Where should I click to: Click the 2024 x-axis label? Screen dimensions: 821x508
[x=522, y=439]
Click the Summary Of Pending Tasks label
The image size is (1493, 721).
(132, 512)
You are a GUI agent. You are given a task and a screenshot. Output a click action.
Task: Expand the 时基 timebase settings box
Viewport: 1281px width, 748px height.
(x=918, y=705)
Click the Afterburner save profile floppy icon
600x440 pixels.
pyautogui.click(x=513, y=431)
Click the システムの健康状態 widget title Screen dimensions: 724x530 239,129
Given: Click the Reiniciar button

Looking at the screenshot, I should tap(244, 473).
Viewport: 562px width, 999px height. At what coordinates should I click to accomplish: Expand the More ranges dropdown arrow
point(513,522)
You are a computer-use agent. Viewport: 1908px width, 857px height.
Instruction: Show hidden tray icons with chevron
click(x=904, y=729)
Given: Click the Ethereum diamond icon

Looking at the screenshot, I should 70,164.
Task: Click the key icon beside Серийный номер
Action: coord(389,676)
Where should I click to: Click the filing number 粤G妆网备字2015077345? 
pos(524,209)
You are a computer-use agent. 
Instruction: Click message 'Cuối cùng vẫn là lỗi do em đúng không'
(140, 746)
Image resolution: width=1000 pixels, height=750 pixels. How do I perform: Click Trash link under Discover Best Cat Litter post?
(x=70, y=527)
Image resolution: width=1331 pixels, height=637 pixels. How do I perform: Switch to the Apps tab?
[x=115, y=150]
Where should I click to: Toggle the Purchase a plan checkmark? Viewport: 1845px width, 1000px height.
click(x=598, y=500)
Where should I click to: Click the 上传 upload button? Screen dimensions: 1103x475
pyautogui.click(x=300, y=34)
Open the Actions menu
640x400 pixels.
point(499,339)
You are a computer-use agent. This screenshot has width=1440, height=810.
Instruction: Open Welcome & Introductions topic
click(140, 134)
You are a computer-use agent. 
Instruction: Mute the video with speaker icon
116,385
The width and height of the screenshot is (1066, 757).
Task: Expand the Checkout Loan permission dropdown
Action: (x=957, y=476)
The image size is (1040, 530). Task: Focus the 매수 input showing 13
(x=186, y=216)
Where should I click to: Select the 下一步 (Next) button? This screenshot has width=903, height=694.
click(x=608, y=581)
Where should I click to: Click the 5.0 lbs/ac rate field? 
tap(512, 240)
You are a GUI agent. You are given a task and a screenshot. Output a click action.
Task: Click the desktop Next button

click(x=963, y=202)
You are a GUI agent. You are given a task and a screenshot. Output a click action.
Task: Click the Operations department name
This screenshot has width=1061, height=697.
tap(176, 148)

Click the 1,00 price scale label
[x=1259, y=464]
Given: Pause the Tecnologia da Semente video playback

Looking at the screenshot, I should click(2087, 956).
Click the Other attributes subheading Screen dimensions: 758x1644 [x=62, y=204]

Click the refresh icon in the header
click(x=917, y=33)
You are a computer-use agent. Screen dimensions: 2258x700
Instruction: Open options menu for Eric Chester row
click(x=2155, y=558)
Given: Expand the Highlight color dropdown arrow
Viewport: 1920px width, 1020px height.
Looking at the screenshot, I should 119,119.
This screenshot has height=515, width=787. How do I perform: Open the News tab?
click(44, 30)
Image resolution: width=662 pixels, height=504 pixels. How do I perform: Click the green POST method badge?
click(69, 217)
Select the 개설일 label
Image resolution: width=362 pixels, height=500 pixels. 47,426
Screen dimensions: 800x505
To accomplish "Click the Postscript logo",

....

PROBLEM DESCRIPTION:
Reproduce all the data word for word.

SOLUTION TO THIS TASK:
Where should I click to: Click the 2024 x-axis label? Screen dimensions: 821x508
[x=522, y=439]
Click the Summary Of Pending Tasks label
The image size is (1493, 721).
(132, 512)
You are a GUI agent. You are given a task and a screenshot. Output a click action.
Task: Expand the 时基 timebase settings box
Viewport: 1281px width, 748px height.
(x=918, y=705)
Click the Afterburner save profile floppy icon
600x440 pixels.
pyautogui.click(x=513, y=431)
Click the システムの健康状態 widget title Screen dimensions: 724x530 239,129
Given: Click the Reiniciar button

Looking at the screenshot, I should tap(244, 473).
Viewport: 562px width, 999px height. At what coordinates should I click to accomplish: Expand the More ranges dropdown arrow
point(513,522)
You are a computer-use agent. Viewport: 1908px width, 857px height.
Instruction: Show hidden tray icons with chevron
click(x=904, y=729)
Given: Click the Ethereum diamond icon

Looking at the screenshot, I should 70,164.
Task: Click the key icon beside Серийный номер
Action: coord(389,676)
Where should I click to: Click the filing number 粤G妆网备字2015077345? 
pos(524,209)
You are a computer-use agent. 
Instruction: Click message 'Cuối cùng vẫn là lỗi do em đúng không'
(140, 746)
Image resolution: width=1000 pixels, height=750 pixels. How do I perform: Click Trash link under Discover Best Cat Litter post?
(x=70, y=527)
Image resolution: width=1331 pixels, height=637 pixels. How do I perform: Switch to the Apps tab?
[x=115, y=150]
Where should I click to: Toggle the Purchase a plan checkmark? Viewport: 1845px width, 1000px height.
click(x=598, y=500)
Where should I click to: Click the 上传 upload button? Screen dimensions: 1103x475
pyautogui.click(x=300, y=34)
Open the Actions menu
640x400 pixels.
point(499,339)
You are a computer-use agent. This screenshot has width=1440, height=810.
Instruction: Open Welcome & Introductions topic
click(140, 134)
You are a computer-use agent. 
Instruction: Mute the video with speaker icon
116,385
The width and height of the screenshot is (1066, 757).
Task: Expand the Checkout Loan permission dropdown
Action: (x=957, y=476)
The image size is (1040, 530). Task: Focus the 매수 input showing 13
(x=186, y=216)
Where should I click to: Select the 下一步 (Next) button? This screenshot has width=903, height=694.
click(x=608, y=581)
Where should I click to: Click the 5.0 lbs/ac rate field? 
tap(512, 240)
You are a GUI agent. You are given a task and a screenshot. Output a click action.
Task: Click the desktop Next button

click(x=963, y=202)
You are a GUI agent. You are given a task and a screenshot. Output a click action.
Task: Click the Operations department name
This screenshot has width=1061, height=697.
tap(176, 148)

Click the 1,00 price scale label
[x=1259, y=464]
Given: Pause the Tecnologia da Semente video playback

Looking at the screenshot, I should click(2087, 956).
Click the Other attributes subheading Screen dimensions: 758x1644 [x=62, y=204]

Click the refresh icon in the header
click(x=917, y=33)
You are a computer-use agent. Screen dimensions: 2258x700
Instruction: Open options menu for Eric Chester row
click(x=2155, y=558)
Given: Expand the Highlight color dropdown arrow
Viewport: 1920px width, 1020px height.
Looking at the screenshot, I should 119,119.
This screenshot has height=515, width=787. How do I perform: Open the News tab?
click(44, 30)
Image resolution: width=662 pixels, height=504 pixels. How do I perform: Click the green POST method badge?
click(69, 217)
Select the 개설일 label
Image resolution: width=362 pixels, height=500 pixels. 47,426
Screen dimensions: 800x505
To accomplish "Click the Postscript logo",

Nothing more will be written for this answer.